And the real issue is that people ignored the deadline which was issued by the Montreal protocol to address exactly that.
Inhalers were the last source of CFCs and the people who got together to limit CFC usage knew it would take time to approve new propellants. So they allocated over 20 years to do just that - enough time to find a new propellant, get it approved and phase the old one out well ahead of the deadline.
What did people do? Screw it - profits profits profits. The long deadlines was to deal with all this, not to simply ignore the problem until it was too late.
And let's just remember that planes don't actually fly themselves:
A growing problem with a LOT of airline pilots is they lack the basic skills to fly. And this is, unfortunate a product of the environment in which they fly - most countries either prohibit or massively regulate general aviation flight, resulting in the only flying most airline pilots get are from the simulators and the jetliner cockpits.
It's better in North America as many jet pilots do actually fly little light aviation aircraft (like ye olde Cessna 172s and 182s and Pipers, etc). These pilots usually exercise basic flying skills because the most automation they have is a single axis autopilot typically. And are subsequently able to land in fairly normal conditions.

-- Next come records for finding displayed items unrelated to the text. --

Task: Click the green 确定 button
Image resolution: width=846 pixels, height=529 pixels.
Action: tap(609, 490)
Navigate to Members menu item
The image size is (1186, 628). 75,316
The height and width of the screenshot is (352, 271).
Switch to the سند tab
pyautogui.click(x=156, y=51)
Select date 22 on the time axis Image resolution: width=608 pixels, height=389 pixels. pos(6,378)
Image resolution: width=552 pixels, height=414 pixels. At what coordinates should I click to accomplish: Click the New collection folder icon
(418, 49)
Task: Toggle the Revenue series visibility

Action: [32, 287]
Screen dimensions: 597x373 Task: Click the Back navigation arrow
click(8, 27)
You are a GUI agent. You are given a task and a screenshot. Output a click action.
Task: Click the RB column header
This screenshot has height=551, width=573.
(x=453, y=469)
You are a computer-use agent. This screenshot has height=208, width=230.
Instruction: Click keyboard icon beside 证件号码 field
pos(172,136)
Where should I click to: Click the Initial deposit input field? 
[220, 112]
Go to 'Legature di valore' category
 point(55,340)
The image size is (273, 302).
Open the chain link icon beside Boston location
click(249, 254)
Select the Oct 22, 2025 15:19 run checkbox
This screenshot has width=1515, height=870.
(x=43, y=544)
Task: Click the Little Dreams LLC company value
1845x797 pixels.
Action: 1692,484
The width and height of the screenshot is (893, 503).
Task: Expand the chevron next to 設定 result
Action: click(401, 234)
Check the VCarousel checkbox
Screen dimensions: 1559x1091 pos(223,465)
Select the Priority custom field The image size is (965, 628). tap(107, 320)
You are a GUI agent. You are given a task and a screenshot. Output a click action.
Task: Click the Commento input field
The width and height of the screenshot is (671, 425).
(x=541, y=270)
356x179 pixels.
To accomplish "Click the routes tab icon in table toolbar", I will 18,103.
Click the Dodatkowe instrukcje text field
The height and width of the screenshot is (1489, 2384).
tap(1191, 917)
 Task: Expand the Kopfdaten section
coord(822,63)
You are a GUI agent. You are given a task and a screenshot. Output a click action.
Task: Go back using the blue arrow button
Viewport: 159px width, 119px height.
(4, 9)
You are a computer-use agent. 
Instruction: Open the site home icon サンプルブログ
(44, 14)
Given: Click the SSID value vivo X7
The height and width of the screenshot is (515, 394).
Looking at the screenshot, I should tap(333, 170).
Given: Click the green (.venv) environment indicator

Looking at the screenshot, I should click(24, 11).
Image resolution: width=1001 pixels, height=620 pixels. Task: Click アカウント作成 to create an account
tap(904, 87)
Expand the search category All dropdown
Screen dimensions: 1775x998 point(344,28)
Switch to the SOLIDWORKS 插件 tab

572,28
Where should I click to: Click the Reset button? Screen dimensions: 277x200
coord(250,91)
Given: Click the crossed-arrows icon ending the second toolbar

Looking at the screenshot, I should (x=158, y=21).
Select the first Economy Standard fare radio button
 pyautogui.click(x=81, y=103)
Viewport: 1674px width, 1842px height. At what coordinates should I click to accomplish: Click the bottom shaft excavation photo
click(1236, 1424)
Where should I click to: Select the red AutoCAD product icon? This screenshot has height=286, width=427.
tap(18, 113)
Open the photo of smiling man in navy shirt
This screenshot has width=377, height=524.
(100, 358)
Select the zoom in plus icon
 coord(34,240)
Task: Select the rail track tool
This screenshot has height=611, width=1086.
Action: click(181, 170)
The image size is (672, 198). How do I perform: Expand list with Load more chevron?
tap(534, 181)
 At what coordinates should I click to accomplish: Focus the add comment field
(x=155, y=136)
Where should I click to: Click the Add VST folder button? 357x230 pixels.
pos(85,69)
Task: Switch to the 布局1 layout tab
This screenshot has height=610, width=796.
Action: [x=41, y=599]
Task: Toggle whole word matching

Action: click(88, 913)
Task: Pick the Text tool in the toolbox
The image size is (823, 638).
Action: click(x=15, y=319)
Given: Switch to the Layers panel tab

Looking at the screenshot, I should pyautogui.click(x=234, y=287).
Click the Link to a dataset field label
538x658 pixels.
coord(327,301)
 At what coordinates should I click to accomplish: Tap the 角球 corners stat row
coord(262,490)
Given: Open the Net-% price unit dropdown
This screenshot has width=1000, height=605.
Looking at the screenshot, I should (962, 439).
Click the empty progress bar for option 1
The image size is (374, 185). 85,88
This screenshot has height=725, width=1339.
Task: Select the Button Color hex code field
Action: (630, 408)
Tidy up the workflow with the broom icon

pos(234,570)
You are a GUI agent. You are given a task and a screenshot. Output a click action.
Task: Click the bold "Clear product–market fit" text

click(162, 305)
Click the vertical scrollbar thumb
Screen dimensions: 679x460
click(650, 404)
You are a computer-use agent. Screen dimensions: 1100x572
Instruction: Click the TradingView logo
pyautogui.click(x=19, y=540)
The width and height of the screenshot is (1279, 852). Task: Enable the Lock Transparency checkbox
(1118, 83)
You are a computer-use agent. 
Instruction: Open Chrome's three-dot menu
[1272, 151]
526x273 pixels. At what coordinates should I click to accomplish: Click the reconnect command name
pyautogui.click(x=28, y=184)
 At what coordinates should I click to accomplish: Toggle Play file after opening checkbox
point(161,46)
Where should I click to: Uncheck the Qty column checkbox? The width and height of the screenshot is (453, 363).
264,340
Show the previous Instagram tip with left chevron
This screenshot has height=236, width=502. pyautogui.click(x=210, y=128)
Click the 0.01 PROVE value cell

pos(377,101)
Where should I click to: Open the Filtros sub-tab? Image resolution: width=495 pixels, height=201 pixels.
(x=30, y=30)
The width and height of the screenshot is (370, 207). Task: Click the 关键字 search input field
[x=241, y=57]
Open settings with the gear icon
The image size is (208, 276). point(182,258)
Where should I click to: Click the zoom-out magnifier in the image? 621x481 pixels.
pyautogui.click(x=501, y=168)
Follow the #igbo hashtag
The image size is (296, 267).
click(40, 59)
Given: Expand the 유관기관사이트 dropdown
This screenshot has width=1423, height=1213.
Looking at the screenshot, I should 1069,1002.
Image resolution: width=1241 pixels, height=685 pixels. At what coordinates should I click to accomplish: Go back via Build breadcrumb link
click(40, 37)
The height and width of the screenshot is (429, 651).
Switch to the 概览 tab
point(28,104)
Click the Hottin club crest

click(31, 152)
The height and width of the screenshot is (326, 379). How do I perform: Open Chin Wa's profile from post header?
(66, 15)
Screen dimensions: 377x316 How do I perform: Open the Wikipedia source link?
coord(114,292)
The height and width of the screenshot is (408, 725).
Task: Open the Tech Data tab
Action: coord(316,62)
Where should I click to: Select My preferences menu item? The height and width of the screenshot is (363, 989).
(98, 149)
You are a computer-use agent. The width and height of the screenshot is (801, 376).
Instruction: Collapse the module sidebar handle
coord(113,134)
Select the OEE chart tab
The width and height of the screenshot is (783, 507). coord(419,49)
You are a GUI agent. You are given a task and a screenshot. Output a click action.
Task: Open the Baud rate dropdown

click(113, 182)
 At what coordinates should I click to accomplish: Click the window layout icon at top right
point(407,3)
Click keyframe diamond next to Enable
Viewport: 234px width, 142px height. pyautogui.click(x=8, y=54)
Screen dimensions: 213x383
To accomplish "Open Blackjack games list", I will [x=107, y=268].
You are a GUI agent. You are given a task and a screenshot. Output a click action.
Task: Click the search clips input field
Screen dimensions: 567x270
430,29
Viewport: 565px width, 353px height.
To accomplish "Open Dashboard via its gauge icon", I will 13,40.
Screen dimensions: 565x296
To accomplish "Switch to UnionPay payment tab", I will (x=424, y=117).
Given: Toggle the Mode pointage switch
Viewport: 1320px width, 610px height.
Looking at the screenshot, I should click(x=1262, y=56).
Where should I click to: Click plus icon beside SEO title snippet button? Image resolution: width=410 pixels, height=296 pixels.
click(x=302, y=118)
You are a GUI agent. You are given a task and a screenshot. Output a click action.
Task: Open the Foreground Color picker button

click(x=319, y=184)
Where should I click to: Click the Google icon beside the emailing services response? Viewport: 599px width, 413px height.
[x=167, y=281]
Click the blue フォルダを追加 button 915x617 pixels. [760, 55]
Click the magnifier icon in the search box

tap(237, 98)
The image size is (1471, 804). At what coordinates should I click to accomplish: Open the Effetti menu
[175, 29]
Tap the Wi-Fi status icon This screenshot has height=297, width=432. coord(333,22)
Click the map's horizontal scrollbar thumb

A lot of airline pilots get horrendously scared if the ILS is down, or they have to circle and land, or the VASI is off or a bunch of other things that most commercial airports have. It causes undue stress and if you really challenge them, give them perfect VFR conditions and they still can't land without automation's help. Yes, your basic VFR landing - something every student pilot has to do - can give the willies the most seasoned jetliner pilot simply because the skill has rotted away.
Oh yeah, there are also a few fundamentals to every plane that are always true for that plane. Stuff like Attitude + Power = Performance. Give it a set attitude, a set power level, and you know what to expect - climb rate, airspeed, descent rate, etc. It stays the same for the plane, and is true from your tiniest light sports to your Airbus A380s. It would've saved many lives when the airspeed indicators are off (mean flying instructors love to cover up instruments during landing - but it teaches the student that if they can hold a certain attitude and power setting, the airplane's performance is predictable and yes, you can even land without stalling. And landings can be oddly far better this way when the student is concentrating on the outside rather than inside on the instruments).